もうだめかもしれない。

大丈夫ですかと聞かれたら、はい大丈夫ですと言うタイプの人間です。

指を舐める

新しいボックスティッシュを出して、一枚目を引き抜こうとした際、
ぎっちり詰まっていて取り出しにくかったので、指をぺろっと舐めた。
自然な動作だった。

舐めることにより指は湿り気を帯び、ティッシュはいとも簡単に引き抜くことができた。

しかし、どこかで引っかかる。
なんだろう。

指を見つめて思った。
今、俺は指を舐めた。


その昔、父親や母親が何かをする際に指を舐めるのが本当に嫌だった。
紙幣を数える時とか、新品のビニール袋を開く時などだ。
なぜ嫌かって、舐めていること自体が問題だと思っていた。

わかる。
だんだんわかってきたのだが、年齢を重ねると指先から潤いが失われていき、何を触っていてもカサカサとしていくのである。
子供の頃、10代くらいまでは人並みに指先も潤っていたのでそうした大人たちの苦しみ、哀愁が産み出した「自ら指先に潤いを与える」という伊藤家の食卓的な知恵を素直に受け入れられなかったのだ。

だが、今も昔も唾液、つばはくさい。
そして、決してきれいなものではない。

これは真理である。生きている限りしょうがないのだけど、舐めて乾けば独特のあのへんなにおいがする。
以前、祖父の家に行った際に電話を借りたら受話器から謎の異臭がして、何かと考えたらおそらく耳が遠くなり始めていた祖父が大声で電話でしゃべっていたために受話器にたっぷりと祖父の唾液が付いていたからだろう、と推理した。
つまり、つばというのはそれくらい取り扱い注意のものだし、みんなそれを認識した上で生活をしているはずなのだ。

いわゆるヤンキーと呼ばれる種類の方々はつばを吐くことを一つの特技として習得している。
中学時代の友人が徐々にヤンキー化していき、外でつばをうまいことピュッ、ピュッと吐いているのを見て、うまいもんだなと思った。
多感な時期だったので、自分でもやってみようと学校のトイレに試しにペッと吐いてみた。
唾液は液体成分よりも泡が多かったのか、全然前に飛ばずに全体にびしゃっと拡散し、結果的に制服につばがかかった。
つばを吐く、というのは技術が必要なのだということを思い知った瞬間である。

「つばを吐く」というのは「天につばする」とか「唾棄すべき」とか、反社会的、あるいは悪とみなされる行為の象徴なのである。
つばというもの、唾液というものはそれくらいカウンターカルチャーなのである。

それなのに、なぜ大人は指を舐めるのか。
指を舐める、ということはこれからその舐めた指が接触するところに自分の唾液が付くのだ、ということをなぜ知っていてそれをやるのですか、というしごく真っ当な疑問なのである。

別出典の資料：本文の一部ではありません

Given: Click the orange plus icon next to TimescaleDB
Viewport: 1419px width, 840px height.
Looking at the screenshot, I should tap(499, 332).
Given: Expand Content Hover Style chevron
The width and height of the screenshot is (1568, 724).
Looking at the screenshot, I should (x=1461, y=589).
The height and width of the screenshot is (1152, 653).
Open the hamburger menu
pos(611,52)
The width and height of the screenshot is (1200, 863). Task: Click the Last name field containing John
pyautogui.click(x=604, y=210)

学校の先生でプリントを配布する際に指を舐めている人がいた。
私はそれが本当に嫌で、一枚目が回ってきませんように祈ったものだ。
だって指が接触した一枚目には確実にその先生の唾液の指跡が付いているはずである。
なんなら当時のプリントはわら半紙だったから、付着した唾液量によっては3枚目くらいまで唾液が突き抜けていた可能性だってある。

その私が。
その私がである。指を自然に舐めていたのだ。愕然とした。

必死に言い訳を考えた。

第一に私は外ではまだやらない。あくまで家の中での話である。

第二に、人に渡すものではない。自分のために使おうとしたティッシュを引き抜くために舐めたのだ。

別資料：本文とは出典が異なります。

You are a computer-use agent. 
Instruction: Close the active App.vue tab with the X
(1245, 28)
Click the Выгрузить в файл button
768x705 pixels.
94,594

第三に、行使した対象は捨てることを前提として消耗品であり、そもそもこれからなんらかの汚れを拭き取るために取り出したものなのだ。唾液より汚いものを拭くかもしれないものに対して、唾液をつけることが悪なのだろうか?

第四に、ティッシュは水分を吸収する。ビニール袋のようなものだったら付着した唾液がそのまま残ってしまうし、それが別の場所に着くかもしれない危険性がある。ティッシュは唾液をそのまま自らの体に取り込むからそれ以上唾液が広がることはない。

そう、私の指舐めはまだセーフである。

という言い訳を考えていたら、この間スーパーに行った際、妻と一緒にサッカー台できゅうりを据え置きのロールになっているビニール袋を切り取り、袋を開けようとした時になかなか開かないので親指を口の前に持って行った瞬間に
「あぶねーッ」
と寸前で留まったことがあったので、もう時間の問題であるらしい。

仕方ないので、今後子供に渡すものは無意味に指を舐めて渡そう。